Cooper: Labour risks fresh slump in core vote unless it responds to harsher world of work

27th July, 2016 3:32 pm

Yvette Cooper - Marr Screenshot

Changes in the workplace and the world of big business means Labour is at risk of losing its traditional support base, Yvette Cooper has warned.

Some of Labour’s current problems come from a failure to connect with working class voters who have been left behind by globalisation, Cooper argues in a new book published with the Changing Work Centre, joint initiative from the Fabians and Community, the union.

Labour is not inspiring those who want to work hard or offering them answers to the problems they face, the former leadership candidate said at the launch of Changing Work: Progressive ideas for the modern world of work.

The vote for Brexit from Labour’s heartlands, for example, serves as a reminder to the party that it must keep up with changing realities for those struggling in the 21st century economy, Cooper said.

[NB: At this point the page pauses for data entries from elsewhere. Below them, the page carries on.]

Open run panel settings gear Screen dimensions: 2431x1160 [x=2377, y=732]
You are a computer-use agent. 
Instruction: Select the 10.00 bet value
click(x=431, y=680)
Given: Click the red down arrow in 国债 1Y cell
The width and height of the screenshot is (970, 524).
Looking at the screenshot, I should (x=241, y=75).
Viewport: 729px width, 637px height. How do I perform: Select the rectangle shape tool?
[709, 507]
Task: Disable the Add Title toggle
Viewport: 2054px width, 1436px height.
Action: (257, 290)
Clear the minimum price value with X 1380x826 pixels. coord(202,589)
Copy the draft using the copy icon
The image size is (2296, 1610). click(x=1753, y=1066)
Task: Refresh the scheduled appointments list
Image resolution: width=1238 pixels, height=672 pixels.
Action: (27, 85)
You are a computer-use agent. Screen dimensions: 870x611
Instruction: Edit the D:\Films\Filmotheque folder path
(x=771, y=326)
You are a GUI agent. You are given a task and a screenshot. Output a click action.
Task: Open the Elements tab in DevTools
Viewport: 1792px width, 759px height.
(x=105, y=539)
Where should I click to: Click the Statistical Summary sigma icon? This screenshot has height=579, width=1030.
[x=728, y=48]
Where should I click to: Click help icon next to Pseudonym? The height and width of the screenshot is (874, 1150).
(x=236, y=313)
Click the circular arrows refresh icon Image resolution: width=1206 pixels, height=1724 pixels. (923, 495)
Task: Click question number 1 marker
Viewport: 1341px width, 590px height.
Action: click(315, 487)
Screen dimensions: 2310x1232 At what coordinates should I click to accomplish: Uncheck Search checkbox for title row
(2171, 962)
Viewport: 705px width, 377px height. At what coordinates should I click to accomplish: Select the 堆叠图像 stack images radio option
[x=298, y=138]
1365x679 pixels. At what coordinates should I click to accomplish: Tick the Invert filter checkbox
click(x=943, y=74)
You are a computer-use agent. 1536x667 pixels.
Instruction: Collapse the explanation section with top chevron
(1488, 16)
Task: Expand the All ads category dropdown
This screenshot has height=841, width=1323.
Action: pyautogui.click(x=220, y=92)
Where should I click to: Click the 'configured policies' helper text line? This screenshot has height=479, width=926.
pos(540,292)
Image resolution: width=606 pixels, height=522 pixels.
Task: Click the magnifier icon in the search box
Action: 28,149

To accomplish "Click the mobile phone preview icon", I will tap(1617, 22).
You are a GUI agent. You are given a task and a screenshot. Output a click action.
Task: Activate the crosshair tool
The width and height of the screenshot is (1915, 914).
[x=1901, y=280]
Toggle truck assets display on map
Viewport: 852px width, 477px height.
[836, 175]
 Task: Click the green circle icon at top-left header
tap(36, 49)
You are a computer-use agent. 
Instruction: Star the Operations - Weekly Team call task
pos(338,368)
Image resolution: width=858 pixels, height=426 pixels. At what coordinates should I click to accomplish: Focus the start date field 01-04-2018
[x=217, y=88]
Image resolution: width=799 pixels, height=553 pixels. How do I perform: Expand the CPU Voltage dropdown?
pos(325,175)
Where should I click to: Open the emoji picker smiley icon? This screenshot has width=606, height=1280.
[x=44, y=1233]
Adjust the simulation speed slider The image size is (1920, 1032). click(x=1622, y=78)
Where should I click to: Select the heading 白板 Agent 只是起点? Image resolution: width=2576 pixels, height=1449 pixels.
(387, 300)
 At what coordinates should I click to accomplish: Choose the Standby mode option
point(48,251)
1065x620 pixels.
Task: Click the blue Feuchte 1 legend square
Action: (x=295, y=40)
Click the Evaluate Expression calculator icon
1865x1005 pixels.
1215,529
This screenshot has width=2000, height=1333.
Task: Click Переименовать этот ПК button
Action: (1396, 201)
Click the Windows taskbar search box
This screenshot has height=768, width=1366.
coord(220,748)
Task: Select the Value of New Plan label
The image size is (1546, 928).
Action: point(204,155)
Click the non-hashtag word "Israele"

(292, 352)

The former leadership challenger offered a stark assessment, saying if Labour does not grasp these problems, it risks becoming too detached from its traditional voters.

“As the world of work is changing faster than ever, people are facing new insecurities, desperate exploitation and the reality of widening inequality. Trade unions aren’t reaching those in insecure work, including those who need workplace representation and protection most.

“Modern capitalism is failing to stop widening inequality and injustice. Sports Direct owner Mike Ashley is worth nearly £5bn – yet his business’ success has been built on zero hour contracts and clever ways to circumvent the minimum wage, we need new ways to build a fairer and more equal society that empower everyone and stop exploitation.

“The Labour party isn’t inspiring those who want to get on, or empowering those who feel angry at their lack of control of their lives. Right now we aren’t offering hope to those who want new opportunities or security to those who feel threatened by change.

“Just as the Labour party grew up to offer a powerful response to both the opportunities and the inequality of the industrial revolution, now our revival depends on having a new and strong response to the opportunities and inequalities of the digital age.”

The first book from the centre, edited by Cooper, comes with contributions from across the Labour movement. Authors include former Morrisons exec Norman Pickavance, LoveFilm founder, Simon Franks, John Park, assistant general secretary of trade union Community, Trade unionist, Scarlet Harris challenges a male-dominated digital economy and Cameron Tait, head of the Changing Work Centre.

Both candidates in the current leadership contest have focused on make the economy work better for people on low incomes. Jeremy Corbyn and Owen Smith have both pledged to reduce inequality and re-industrialise the North of England. Smith today promised to re-introduce a Ministry of Labour if he were elected, but Corbyn’s team claimed this was a copy of policy developed by the current leadership team.